When interviewed by Magnus Linklater in ‘The Times’, Devine talked of the ‘hatred, envy and jealousy’ he has faced, or as ‘The family call it HEJ’. It was a revealing remark, for Devine’s odyssey is one which is representative of an important part of society. Born in the immediate aftermath of the Second World War in Motherwell, he grew up in an Irish Catholic working class community where discrimination was still rife. Devine’s story is one of the opening and leveling of post-war Scotland, of working class liberation from poverty and insecurity, along with dismay at Thatcher’s re-enclosure. Yet, for all Devine’s acceptance and honours, and the road from outsider to insider, there is still a palpable sense of still not being fully accepted, or of not being fully part of Scotland’s elites. It would be good at some point to hear Devine reflect on this, rather than just sweep it under the carpet.

Devine writes that: ‘Mythology is a core building block of any nation because it serves to develop collective consciousness and belief in a glorious inheritance from the past.’ The book’s title, ‘Independence or Union’ is a bit of a misnomer. Devine’s thesis is that neither independence or the end of the union is inevitable. Instead, Scotland has undergone a series of seismic changes, while also experiencing a number of constants. There are a number of unions: regal, political, social and European, and a continual balancing act of expressing Scottish interests and autonomy in these wider unions.

He cites Gordon Brown at a gathering in a Fife school in his constituency during the referendum. The school kids are piped in to the tune of ‘Highland Cathedral’, leaving Brown to muse that, ‘We could easily have been living in a post-independence Scotland’, such was the absence of any British references, from past or present. There is an awareness that Scotland has already in the realm of culture and ideas become independent, whether or not full statehood follows.

Scotland needs its interpreters, storytellers and myth debunkers, and historians are an important part of such sentiment, and Devine has proven himself time and again a first rate one who has contributed hugely to our growing awareness of who we are and why we are the way we are.

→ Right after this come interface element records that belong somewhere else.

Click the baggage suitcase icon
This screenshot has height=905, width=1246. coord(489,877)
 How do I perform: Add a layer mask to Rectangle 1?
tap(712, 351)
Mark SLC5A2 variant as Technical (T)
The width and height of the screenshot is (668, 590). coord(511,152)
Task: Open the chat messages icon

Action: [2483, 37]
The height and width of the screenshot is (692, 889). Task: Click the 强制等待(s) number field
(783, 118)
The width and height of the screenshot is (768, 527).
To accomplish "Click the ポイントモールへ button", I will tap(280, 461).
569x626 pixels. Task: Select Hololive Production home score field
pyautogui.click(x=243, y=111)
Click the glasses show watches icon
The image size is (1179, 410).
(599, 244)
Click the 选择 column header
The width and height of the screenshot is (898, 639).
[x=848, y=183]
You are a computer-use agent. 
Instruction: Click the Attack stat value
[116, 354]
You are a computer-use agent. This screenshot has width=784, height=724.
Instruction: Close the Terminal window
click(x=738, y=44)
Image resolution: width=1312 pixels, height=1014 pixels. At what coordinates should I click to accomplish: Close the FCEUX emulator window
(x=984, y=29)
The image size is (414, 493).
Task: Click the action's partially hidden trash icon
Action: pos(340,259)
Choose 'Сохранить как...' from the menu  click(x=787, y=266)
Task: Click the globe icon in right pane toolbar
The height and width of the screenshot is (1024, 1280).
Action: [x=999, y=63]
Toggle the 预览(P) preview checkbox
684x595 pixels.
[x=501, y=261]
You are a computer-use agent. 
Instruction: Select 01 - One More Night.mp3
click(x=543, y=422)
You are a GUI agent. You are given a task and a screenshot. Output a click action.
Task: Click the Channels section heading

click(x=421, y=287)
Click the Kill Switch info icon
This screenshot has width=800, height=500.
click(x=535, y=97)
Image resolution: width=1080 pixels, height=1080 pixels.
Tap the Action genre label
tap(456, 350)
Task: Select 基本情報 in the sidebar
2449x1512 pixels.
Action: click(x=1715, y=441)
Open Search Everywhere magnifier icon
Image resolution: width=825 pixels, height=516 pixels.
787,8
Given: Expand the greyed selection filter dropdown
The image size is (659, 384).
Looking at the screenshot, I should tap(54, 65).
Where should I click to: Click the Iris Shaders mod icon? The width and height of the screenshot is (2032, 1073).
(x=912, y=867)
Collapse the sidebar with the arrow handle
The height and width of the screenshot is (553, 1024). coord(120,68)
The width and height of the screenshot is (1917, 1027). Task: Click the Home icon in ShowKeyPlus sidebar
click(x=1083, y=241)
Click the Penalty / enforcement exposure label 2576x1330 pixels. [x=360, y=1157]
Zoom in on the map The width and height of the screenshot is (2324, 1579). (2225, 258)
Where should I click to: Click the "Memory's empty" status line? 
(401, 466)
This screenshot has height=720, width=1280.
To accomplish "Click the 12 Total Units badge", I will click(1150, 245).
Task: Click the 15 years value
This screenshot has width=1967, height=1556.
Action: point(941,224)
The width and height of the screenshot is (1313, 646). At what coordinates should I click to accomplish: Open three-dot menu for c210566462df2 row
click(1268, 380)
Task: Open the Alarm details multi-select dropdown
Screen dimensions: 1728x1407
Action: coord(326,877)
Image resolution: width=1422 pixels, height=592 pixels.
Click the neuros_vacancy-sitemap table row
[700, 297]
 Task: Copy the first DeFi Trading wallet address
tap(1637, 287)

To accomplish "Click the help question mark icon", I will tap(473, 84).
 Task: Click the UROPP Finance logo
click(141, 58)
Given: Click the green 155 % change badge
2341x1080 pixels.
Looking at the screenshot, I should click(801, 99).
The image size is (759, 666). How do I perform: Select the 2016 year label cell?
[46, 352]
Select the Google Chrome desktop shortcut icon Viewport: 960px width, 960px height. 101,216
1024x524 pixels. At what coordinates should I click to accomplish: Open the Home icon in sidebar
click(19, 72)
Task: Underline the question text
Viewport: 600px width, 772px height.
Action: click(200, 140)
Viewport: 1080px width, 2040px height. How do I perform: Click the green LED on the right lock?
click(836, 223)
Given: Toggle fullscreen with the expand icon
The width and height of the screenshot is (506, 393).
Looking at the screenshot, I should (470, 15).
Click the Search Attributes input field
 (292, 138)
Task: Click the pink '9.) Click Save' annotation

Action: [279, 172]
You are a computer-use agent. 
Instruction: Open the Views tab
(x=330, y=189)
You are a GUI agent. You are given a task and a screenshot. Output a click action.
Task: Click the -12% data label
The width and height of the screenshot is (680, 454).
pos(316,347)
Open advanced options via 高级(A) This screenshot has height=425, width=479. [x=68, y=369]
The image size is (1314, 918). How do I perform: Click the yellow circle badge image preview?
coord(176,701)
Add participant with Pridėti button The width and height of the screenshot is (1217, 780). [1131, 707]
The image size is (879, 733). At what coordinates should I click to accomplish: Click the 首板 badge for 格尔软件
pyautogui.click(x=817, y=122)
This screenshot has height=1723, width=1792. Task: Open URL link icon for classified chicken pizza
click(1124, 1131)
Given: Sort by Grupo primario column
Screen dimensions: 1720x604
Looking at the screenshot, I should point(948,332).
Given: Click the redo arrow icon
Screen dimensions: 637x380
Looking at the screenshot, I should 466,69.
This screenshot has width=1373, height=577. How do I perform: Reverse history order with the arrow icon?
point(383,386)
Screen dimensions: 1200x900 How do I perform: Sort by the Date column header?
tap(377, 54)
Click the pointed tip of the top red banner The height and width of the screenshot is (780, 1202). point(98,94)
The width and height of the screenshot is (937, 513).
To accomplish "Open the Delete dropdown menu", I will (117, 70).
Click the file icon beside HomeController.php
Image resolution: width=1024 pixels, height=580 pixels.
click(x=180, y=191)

This is at its best a generous, generalist account of Scotland’s last 300 years, and in its accessibility and vast range provides a welcome service in opening up the flowering of history to a wider audience. However, there is a subtle tension in the book. Is the story being told a linear one with an ending, or one that by its nature has no ending? Devine does not seem sure. So we get an awareness of diverse Scotland, but a propensity to buy into the latest embodiment of official Scotland and ‘the danger of a single story’ account. It is a tension which has been evident in Scotland for as long as it has been in existence, and maybe it is hoping for too much, but it would have been enervating if Devine had brought this ambiguity and set of faultlines fully out.